Abstract
Objective To assess the frequency of biologically defined Alzheimer disease (AD) in relation to age, sex, APOE ε4, and clinical diagnosis in a prospective cohort study evaluated with amyloid-PET and tau-PET.
Methods We assessed cognitively unimpaired (CU) elderly (n = 166), patients with amnestic mild cognitive impairment (n = 77), and patients with probable AD dementia (n = 62) who underwent evaluation by dementia specialists and neuropsychologists in addition to amyloid-PET with [18F]AZD4694 and tau-PET with [18F]MK6240. Individuals were grouped according to their AD biomarker profile. Positive predictive value for biologically defined AD was assessed in relation to clinical diagnosis. Frequency of AD biomarker profiles was assessed using logistic regressions with odds ratios (ORs) and 95% confidence intervals (CIs).
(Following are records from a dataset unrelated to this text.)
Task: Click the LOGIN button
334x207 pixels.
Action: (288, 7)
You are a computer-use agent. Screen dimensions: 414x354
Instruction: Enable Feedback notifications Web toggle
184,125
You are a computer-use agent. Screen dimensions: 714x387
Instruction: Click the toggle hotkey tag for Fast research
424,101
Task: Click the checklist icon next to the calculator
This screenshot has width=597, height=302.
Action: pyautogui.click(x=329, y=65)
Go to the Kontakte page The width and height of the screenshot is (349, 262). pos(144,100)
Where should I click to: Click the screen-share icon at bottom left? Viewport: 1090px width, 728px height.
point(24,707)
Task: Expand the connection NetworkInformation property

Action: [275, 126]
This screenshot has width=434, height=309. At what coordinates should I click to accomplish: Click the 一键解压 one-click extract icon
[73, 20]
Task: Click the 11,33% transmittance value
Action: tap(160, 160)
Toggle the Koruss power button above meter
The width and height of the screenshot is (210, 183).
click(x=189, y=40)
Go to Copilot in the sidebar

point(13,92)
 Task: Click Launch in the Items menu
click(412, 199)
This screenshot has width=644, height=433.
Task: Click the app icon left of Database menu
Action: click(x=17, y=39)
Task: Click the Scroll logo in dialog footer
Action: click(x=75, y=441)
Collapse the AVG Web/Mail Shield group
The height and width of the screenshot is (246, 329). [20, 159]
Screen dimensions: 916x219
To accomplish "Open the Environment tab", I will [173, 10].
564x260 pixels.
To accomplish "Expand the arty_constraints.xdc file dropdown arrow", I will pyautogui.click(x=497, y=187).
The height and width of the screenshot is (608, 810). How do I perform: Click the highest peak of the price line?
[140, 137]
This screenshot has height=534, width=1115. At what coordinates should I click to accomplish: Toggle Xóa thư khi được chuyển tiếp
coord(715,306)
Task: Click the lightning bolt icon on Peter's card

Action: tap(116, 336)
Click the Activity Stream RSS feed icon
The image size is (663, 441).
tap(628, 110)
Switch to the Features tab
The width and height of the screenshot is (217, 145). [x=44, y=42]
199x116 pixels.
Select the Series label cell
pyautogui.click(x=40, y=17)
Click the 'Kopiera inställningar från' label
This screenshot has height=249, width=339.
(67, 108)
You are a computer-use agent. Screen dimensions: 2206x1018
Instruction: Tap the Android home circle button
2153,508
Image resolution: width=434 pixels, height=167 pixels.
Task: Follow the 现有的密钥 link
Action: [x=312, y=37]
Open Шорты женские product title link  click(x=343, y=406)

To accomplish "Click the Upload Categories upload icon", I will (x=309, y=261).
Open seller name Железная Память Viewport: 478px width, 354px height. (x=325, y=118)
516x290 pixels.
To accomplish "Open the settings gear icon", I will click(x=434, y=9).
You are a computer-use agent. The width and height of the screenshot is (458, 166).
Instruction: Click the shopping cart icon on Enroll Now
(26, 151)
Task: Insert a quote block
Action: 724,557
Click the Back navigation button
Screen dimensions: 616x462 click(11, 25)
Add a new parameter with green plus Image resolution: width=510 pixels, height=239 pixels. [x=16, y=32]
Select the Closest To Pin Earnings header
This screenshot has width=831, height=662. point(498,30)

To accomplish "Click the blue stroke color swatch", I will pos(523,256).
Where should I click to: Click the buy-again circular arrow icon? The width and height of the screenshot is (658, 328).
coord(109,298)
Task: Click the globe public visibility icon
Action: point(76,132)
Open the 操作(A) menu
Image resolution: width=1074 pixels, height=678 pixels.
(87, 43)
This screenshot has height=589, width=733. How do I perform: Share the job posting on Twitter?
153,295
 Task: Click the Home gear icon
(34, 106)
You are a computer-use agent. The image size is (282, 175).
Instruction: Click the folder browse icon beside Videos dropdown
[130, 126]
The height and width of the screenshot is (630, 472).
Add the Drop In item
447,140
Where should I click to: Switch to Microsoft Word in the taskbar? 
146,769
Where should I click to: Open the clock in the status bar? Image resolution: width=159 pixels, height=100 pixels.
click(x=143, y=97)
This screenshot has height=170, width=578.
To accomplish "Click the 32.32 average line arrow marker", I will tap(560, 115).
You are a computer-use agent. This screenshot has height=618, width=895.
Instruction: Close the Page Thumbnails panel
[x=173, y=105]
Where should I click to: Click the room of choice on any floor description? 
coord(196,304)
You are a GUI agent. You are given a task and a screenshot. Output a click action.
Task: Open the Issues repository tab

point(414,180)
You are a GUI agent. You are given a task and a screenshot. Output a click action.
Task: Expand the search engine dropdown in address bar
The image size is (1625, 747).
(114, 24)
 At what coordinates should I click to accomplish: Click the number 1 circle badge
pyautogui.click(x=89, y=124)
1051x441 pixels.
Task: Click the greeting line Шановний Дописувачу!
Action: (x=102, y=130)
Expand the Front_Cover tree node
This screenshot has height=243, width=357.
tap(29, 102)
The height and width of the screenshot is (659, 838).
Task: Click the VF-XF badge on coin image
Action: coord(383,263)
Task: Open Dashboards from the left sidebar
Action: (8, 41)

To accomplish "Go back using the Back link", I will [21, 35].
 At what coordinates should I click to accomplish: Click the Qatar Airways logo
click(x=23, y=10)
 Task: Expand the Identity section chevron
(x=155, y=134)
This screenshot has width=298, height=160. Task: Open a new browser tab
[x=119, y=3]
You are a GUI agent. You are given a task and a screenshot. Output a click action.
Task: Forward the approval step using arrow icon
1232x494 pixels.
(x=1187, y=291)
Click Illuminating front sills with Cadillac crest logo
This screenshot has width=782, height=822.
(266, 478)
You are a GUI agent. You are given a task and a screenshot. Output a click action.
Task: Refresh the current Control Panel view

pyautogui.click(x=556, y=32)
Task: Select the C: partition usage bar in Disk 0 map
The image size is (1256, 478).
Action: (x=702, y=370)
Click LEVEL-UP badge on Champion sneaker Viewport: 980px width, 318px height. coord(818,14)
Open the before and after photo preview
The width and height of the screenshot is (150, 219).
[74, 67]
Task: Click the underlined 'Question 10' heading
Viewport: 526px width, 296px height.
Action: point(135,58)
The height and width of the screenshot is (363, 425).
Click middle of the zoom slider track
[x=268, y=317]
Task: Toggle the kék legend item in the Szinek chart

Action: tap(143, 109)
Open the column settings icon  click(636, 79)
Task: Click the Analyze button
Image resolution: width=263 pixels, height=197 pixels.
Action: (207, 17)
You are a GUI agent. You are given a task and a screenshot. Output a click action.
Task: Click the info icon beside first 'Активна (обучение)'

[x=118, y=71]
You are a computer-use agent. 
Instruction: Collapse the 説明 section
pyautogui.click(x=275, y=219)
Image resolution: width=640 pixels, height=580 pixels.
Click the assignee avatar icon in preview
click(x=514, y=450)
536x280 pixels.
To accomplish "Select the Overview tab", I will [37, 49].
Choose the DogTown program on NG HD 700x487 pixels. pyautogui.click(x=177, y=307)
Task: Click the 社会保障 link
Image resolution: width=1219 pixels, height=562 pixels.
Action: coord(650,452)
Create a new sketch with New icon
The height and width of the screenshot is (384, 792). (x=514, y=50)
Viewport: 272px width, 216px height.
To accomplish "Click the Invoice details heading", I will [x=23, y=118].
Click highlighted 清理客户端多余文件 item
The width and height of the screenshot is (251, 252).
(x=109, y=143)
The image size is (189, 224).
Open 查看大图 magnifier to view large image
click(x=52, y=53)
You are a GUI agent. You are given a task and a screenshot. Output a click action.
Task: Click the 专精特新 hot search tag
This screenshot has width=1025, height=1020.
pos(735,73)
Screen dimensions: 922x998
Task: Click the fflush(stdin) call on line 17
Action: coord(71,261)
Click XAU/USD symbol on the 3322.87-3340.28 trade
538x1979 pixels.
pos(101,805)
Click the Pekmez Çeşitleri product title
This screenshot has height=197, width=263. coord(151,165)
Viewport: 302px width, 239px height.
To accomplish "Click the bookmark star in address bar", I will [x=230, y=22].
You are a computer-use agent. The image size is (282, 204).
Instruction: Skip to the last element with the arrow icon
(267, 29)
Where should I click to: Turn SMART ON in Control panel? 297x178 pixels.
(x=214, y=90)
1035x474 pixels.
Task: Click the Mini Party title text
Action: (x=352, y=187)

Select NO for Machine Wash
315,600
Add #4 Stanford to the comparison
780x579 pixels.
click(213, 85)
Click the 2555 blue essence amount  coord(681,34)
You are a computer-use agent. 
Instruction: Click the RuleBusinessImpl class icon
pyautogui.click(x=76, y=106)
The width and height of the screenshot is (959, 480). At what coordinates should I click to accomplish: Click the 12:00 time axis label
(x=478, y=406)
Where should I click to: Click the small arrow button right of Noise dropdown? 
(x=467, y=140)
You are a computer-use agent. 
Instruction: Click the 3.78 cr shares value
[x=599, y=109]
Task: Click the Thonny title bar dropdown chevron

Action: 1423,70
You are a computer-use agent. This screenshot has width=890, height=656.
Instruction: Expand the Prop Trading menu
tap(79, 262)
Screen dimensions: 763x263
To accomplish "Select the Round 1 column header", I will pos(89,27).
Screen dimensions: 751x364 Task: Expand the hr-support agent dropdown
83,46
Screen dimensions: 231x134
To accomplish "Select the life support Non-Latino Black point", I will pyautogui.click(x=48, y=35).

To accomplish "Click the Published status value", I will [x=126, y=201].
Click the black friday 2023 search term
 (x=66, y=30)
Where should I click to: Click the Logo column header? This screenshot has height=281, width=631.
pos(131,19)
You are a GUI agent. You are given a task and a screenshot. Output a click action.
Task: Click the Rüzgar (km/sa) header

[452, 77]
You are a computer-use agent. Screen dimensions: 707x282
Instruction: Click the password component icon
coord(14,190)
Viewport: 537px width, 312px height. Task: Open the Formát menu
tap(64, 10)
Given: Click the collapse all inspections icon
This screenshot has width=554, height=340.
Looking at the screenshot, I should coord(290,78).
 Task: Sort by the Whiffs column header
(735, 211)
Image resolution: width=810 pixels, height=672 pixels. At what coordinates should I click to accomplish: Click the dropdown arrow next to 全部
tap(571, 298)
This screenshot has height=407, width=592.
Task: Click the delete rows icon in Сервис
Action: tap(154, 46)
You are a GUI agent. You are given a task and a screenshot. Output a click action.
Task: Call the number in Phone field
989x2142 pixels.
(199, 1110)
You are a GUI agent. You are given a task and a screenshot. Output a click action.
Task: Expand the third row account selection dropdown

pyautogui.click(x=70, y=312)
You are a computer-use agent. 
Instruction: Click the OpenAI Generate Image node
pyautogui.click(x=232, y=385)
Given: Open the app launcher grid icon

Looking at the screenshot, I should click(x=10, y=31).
Results The clinical diagnosis of probable AD dementia demonstrated good agreement with biologically defined AD (positive predictive value 85.2%). A total of 7.88% of CU were positive for both amyloid-PET and tau-PET. Frequency of biologically defined AD increased with age (OR 1.14; p < 0.0001) and frequency of APOE ε4 allele carriers (single ε4: OR 3.82; p < 0.0001; double ε4: OR 17.55, p < 0.0001).
Conclusion Whereas we observed strong, but not complete, agreement between clinically defined probable AD dementia and biomarker positivity for both β-amyloid and tau, we also observed that biologically defined AD was not rare in CU elderly. Abnormal tau-PET was almost exclusively observed in individuals with abnormal amyloid-PET. Our results highlight that even in tertiary care memory clinics, detailed evaluation by dementia specialists systematically underestimates the frequency of biologically defined AD and related entities.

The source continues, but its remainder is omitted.